E. Ethelbert Miller asks: "What is the best way for a writer to improve his/her vocabulary?"
In all likelihood, this is a question that haunts every serious apprentice writer. It certainly haunted me when I was in my late teens and early twenties and (1) Read books on how to improve one's vocabulary, and (2) flagged words in books, magazine articles, news stories and so forth that I didn't know. But that approach to improving one's word power, sad to say, is haphazard. And, as we all know, words are the most fundamental tool a writer has at his or her disposal. Sartre once wrote that "Every sentence is a risk." Well might he have added that, "Every word is a risk," for in what we write precision in word choice is of paramount importance.
In general, Americans use about 20,000 words in their everyday discourse. But we know and recognize far more of the more than one million words in the English language. Scholars who have devoted themselves to this arcane research, and keep track of this sort of thing, report that Victor Hugo used 15,000 different words in his works, Shakespeare 12,000, and John Milton 9,000. I recall once reading a provocative, challenging statement that said in the 19th century scholars typically read new editions of a dictionary to determine what new words had been officially added to the language, and which ones had fallen by the wayside. And Malcolm X passed his time in prison reading the dictionary.
These matters kept tugging at me until in 1973 they reached a tipping point. I was at dinner one evening at the farmhouse of John and Joan Gardner in southern Illinois. I made a comment about how much I was enjoying the poetic and archaic words John had used in his book-length epic poem, Jason and Medeia, many of which I had not encountered before. Joan replied that those words were there because she'd teased John about not having enough "big words" in his books. So John, with his magnifying glass in hand, went through every word in The Compact Edition of the Oxford English Dictionary before revising his update of the classic story. We had a good laugh about this, but her anecdote haunted me for days. I thought that if so many writers and scholars had gone to such trouble in being systematic about their word study, and now JG too, then what was my excuse? So the next year when I was in the doctoral program in philosophy at Stony Brook, I did the same with the 2,129-page Webster's New Twentieth Century Dictionary, which was a Christmas gift from my parents. It took me five months to plough through it, page after page for an hour every evening, night after night, as I developed for my own use a personal lexicon tailored specifically to my particular needs as a writer.

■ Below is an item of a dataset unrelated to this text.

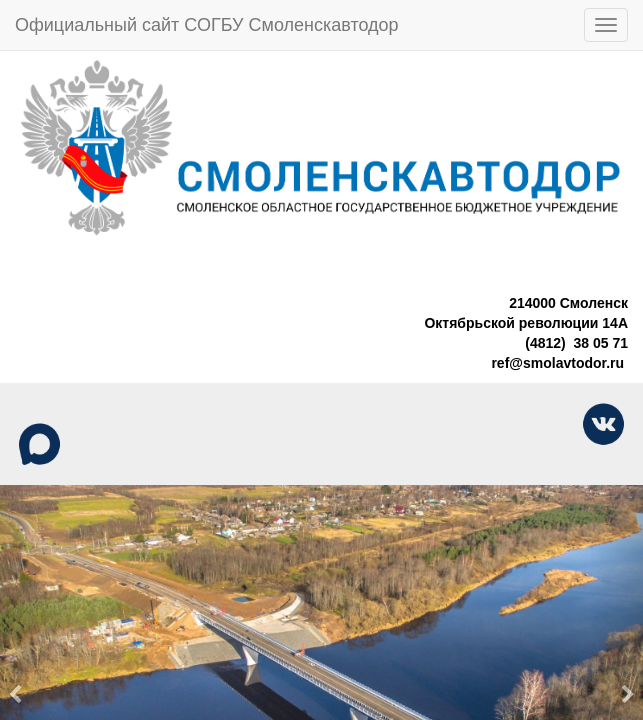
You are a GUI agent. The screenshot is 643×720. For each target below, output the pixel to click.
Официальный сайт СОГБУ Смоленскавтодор (207, 25)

All that was long ago, but I've often wanted to repeat this exercise. What a lover of words and their beauty discovers after doing this chore (which soon ceases to be a chore and becomes a fascinating meditation on etymology, and on life itself in all its permutations) is that there is literally a word for every object, material or immaterial, every relation, and every process that human beings have experienced. Because that is what words are: the crystallization in language of thousands of years of experience across numerous cultures and civilizations, each word being the almost tangible flesh in which thought is tabernacled. To quote Sartre again: "The word is the Other," for it embodies the full spectrum of experiences, sensations, thoughts, and feelings in all their kaleidoscopic shades and hues that our species has lived through and recorded. The dictionary is our transcript for all of that.
So my study is filled with dictionaries. The Oxford (with its included magnifying glass), of course. Seven dictionaries for Sanskrit, and two for Pali. One for French (my required graduate school language), and one for German. And 19 others devoted to scrumptuous poetic and archaic words, to British English, famous quotations, slang, American and world literature, Latin quotes, Indian philosophy, foreign words in general, terms for building and architecture, on the Bible (my wife has her own separate, well-stocked library of reference material on that subject), and other subjects. As with my Webster's in 1973, I've often sat down and gone through every page of some of these dictionaries (lately, the ones for Sanskrit), taking notes for building vocabulary. (For Sanskrit I have stacks of flashcards in Devanagari script for quick review.) In my experience there simply has been no other way to methodically and thoroughly acquire the general and technical words I require for the diverse subjects I'm called upon to write about.